Some colleges of further education are too financially insecure to pay any salary increase this year or even to pay staff to shift to personal contracts, according to the Colleges Employers Forum.
The CEF recommended this week that college chief executives offer FE staff still working on the old Silver Book conditions more than the pay increase proposed for those already on contracts to tempt them to sign new contracts by July 3l.
It also advised them to offer those who refuse to sign no pay increase - for the second year running.
Last Friday, employers turned down the joint pay claim for a flat rate increase of Pounds 2,800 a year put forward by Natfhe, the university and college lecturers's union and the Association of Teachers and Lecturers.
But in the same bulletin the CEF says that it has advised the unions that some corporations were not in a position to make the size of awards they wanted to because of the new funding methodology, and that some had abandoned transfers from the Silver Book for lack of money.
The CEF wants Silver Book holders to be offered 5.6 per cent, or Pounds 872 on the average Pounds l5,585 salary as at l993, when they had their last increase, and Pounds l,269 on the average senior lecturer scale of Pounds 22,665, in return for signing new contracts.

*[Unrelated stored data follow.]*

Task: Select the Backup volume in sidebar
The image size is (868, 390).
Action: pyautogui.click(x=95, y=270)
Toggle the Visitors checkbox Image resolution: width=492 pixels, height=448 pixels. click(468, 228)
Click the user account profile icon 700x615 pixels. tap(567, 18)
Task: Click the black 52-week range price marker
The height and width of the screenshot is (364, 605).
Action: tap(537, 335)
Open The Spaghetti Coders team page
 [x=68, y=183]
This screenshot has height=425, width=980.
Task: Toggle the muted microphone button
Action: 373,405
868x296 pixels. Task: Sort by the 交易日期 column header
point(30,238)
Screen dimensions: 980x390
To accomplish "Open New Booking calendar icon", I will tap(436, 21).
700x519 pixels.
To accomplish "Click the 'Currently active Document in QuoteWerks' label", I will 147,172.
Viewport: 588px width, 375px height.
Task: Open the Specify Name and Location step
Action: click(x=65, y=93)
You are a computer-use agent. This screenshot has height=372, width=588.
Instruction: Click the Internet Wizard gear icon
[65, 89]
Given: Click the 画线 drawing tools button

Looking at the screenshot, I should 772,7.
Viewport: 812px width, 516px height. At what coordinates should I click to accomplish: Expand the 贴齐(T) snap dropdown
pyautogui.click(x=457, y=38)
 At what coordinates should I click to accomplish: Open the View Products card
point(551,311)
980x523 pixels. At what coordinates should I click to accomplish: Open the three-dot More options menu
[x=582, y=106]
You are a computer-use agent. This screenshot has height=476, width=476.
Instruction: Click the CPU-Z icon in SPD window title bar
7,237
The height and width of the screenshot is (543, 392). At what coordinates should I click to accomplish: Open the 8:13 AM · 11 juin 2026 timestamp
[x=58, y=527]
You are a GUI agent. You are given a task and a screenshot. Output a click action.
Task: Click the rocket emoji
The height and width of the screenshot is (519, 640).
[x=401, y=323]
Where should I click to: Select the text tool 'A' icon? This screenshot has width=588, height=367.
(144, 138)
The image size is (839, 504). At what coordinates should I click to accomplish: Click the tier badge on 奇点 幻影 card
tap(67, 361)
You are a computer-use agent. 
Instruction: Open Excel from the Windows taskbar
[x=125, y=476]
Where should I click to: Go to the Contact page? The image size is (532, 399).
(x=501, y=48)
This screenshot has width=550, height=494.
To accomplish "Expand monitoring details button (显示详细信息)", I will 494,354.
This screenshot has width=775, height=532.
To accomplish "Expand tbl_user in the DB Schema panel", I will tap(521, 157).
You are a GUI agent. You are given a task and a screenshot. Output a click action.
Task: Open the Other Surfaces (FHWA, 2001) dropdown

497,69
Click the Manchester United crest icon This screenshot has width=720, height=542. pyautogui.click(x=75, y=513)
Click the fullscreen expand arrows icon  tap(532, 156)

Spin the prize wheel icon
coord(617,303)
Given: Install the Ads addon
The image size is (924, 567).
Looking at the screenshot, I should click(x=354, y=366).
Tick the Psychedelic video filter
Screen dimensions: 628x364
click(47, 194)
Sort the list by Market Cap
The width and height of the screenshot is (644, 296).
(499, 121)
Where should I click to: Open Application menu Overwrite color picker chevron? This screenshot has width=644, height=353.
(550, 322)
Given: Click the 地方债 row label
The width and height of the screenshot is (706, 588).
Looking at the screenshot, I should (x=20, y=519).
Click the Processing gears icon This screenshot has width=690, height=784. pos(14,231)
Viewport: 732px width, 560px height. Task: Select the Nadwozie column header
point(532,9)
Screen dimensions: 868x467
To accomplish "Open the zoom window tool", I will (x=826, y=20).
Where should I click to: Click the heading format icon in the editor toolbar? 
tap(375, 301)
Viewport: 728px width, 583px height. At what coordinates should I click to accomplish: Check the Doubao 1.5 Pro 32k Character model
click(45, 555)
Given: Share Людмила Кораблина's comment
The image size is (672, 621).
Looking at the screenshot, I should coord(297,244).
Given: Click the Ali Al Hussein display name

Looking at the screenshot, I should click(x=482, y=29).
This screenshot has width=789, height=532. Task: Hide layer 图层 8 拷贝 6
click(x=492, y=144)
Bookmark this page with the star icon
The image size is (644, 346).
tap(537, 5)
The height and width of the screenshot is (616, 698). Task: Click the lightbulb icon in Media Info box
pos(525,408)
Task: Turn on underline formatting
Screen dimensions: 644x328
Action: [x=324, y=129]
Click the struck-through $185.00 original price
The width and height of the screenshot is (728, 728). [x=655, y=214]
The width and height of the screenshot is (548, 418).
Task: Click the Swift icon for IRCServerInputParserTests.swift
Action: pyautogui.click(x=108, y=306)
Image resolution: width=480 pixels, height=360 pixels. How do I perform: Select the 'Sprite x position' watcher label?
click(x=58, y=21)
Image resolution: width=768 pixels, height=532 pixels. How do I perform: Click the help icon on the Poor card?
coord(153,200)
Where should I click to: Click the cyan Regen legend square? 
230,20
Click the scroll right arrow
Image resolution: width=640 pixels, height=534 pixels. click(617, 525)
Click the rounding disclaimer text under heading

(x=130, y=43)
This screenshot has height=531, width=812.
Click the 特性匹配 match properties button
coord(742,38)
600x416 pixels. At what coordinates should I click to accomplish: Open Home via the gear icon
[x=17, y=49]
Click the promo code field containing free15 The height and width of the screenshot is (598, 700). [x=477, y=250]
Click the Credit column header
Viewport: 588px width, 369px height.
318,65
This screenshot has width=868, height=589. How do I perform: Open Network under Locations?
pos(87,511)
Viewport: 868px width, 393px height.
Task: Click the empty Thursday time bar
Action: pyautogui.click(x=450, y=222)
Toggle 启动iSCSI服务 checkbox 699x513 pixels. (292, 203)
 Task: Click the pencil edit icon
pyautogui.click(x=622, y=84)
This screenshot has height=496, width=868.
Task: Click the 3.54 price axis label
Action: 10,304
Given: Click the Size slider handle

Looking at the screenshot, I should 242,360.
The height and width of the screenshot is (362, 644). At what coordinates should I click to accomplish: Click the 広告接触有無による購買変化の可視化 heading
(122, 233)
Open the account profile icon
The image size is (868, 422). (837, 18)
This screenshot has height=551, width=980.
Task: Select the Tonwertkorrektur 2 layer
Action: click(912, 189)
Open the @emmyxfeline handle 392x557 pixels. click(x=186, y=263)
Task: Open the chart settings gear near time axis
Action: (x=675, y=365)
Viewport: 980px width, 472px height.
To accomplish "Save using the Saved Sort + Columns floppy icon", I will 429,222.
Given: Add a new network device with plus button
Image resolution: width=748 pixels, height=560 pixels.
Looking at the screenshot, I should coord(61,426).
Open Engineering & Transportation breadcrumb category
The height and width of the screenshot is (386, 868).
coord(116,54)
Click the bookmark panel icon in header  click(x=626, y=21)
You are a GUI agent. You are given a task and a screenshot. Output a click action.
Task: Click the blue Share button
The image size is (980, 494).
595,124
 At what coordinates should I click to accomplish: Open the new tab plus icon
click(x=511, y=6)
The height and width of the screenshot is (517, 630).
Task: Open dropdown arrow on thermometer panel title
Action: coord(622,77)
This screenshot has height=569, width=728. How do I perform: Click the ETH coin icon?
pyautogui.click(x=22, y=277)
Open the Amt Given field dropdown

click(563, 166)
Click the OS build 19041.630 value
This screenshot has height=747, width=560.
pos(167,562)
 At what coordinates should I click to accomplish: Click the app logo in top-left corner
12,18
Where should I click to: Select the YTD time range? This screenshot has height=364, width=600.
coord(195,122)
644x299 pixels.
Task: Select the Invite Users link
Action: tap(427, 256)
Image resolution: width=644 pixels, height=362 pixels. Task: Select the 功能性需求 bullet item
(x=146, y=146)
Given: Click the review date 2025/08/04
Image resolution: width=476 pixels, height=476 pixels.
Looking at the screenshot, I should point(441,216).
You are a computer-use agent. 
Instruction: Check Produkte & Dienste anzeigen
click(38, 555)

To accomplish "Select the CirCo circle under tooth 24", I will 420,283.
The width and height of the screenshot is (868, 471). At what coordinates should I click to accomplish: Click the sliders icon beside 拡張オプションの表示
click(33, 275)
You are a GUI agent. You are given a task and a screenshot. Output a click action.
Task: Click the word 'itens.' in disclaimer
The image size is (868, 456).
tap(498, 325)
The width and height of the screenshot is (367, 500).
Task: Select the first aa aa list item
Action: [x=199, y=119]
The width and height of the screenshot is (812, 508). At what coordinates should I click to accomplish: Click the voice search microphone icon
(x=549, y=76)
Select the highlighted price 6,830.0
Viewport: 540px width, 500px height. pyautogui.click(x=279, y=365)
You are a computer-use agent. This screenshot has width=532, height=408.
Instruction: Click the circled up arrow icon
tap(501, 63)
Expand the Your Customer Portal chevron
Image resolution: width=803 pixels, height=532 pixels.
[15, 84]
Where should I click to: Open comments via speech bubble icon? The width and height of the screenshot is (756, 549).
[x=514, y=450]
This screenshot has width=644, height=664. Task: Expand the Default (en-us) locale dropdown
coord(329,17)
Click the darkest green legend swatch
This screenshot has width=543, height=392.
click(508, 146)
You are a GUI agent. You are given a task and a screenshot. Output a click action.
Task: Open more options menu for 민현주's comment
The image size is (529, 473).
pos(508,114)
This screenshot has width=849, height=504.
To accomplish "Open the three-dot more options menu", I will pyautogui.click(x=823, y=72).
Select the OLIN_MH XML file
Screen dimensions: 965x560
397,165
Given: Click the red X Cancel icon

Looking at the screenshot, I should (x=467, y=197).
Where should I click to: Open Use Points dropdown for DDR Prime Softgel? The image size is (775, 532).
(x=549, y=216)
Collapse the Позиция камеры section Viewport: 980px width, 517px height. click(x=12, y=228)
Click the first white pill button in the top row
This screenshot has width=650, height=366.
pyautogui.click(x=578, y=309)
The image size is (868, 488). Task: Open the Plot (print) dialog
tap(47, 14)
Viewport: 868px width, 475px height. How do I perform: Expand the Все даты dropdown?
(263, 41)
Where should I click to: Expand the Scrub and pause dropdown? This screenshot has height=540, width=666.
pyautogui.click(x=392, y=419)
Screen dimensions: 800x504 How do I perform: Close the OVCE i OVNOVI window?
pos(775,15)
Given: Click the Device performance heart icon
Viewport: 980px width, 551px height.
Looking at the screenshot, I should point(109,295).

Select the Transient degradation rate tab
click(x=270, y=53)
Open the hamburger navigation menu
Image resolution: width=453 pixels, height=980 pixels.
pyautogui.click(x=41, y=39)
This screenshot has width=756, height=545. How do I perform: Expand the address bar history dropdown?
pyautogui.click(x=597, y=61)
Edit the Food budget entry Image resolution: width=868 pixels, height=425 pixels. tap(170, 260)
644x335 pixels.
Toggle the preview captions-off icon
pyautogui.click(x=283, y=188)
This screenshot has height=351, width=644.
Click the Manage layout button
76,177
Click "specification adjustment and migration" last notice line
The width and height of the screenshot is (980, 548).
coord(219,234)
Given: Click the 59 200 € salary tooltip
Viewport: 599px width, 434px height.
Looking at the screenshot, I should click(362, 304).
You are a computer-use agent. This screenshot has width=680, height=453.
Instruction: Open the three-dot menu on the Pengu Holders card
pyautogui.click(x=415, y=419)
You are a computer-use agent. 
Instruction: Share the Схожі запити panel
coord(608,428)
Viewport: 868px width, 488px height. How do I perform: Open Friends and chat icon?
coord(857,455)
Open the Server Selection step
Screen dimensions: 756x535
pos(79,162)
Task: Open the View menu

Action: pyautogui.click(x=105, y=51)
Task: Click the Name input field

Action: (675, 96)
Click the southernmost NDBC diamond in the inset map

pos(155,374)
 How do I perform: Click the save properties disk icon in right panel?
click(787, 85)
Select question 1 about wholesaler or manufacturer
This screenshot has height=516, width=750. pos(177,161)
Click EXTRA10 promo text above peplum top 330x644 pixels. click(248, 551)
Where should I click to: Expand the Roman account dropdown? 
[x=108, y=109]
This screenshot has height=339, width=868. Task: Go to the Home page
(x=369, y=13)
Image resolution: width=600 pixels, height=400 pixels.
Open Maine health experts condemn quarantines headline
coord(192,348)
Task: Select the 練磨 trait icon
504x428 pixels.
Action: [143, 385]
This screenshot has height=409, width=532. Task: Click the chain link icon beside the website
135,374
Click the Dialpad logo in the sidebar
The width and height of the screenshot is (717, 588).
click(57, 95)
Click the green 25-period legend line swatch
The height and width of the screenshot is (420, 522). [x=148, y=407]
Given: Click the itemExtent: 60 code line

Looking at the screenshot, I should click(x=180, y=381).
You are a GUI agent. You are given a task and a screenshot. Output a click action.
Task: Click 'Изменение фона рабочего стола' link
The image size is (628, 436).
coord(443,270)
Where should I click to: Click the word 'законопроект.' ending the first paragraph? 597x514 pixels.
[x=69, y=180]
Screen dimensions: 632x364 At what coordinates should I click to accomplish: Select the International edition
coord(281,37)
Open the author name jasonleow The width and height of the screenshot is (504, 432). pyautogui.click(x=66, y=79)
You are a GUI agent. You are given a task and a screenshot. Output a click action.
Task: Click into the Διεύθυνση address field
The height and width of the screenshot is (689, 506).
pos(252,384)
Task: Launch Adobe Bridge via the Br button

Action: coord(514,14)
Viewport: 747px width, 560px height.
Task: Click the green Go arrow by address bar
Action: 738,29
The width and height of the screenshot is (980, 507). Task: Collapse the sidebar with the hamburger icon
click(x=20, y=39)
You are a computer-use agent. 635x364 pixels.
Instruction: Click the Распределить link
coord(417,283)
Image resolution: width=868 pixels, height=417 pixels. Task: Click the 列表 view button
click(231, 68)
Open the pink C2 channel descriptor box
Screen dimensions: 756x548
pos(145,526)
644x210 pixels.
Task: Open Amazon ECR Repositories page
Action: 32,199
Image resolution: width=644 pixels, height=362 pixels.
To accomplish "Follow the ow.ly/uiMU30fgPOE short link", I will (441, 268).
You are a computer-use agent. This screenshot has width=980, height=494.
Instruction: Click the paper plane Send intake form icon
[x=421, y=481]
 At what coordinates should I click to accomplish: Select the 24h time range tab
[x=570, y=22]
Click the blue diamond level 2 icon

The rise is composed of 2.9 per cent allocated to those who signed or were on contracts last year and the 2.7 per cent being recommended for this year. Staff who sign after July 3l will only get the 2.7 per cent, as will existing contract holders.
The CEF says that the offer is final and that those who refuse to sign now face a pay differential of Pounds 2-3,000. It says roughly a third of the 55,000 staff have not signed contracts.
Sue Berryman, chief negotiator for Natfhe, said that the offer was vindictive towards Silver Book holders, who since the formation of the corporations had worked hard to meet the expansion in student numbers.